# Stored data
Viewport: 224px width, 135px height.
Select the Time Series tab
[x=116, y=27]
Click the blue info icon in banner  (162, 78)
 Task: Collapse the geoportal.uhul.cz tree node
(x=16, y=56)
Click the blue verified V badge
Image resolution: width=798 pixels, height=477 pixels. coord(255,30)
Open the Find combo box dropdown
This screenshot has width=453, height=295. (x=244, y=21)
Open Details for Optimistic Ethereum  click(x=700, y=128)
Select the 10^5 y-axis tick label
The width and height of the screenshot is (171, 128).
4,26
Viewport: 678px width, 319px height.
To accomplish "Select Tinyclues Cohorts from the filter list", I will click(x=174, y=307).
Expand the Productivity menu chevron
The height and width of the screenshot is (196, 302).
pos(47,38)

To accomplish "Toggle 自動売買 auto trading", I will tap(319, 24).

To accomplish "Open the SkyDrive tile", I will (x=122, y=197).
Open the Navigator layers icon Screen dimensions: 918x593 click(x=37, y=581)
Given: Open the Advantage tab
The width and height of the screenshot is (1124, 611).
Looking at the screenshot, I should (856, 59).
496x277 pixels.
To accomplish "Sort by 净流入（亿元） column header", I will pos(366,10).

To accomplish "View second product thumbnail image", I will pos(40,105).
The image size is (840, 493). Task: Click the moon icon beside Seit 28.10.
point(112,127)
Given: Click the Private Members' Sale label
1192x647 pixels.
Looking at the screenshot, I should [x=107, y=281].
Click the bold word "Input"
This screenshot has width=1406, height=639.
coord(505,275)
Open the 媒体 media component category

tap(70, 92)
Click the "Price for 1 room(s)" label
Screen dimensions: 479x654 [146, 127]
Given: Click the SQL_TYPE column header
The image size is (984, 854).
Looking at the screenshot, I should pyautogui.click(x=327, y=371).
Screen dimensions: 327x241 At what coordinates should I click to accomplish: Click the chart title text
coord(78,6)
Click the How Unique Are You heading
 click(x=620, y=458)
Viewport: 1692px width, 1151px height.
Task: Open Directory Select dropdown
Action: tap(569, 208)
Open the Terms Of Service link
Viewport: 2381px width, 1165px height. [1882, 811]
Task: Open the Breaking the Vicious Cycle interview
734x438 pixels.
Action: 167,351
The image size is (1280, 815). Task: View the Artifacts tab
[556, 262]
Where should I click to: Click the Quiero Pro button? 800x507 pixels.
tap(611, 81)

# INSTRUCTIONS FOR THE TASK
Only the lines that contain the string "header" are to be copied from the records.

# OUTPUT
To accomplish "Sort by 净流入（亿元） column header", I will pos(366,10).
Given: Click the SQL_TYPE column header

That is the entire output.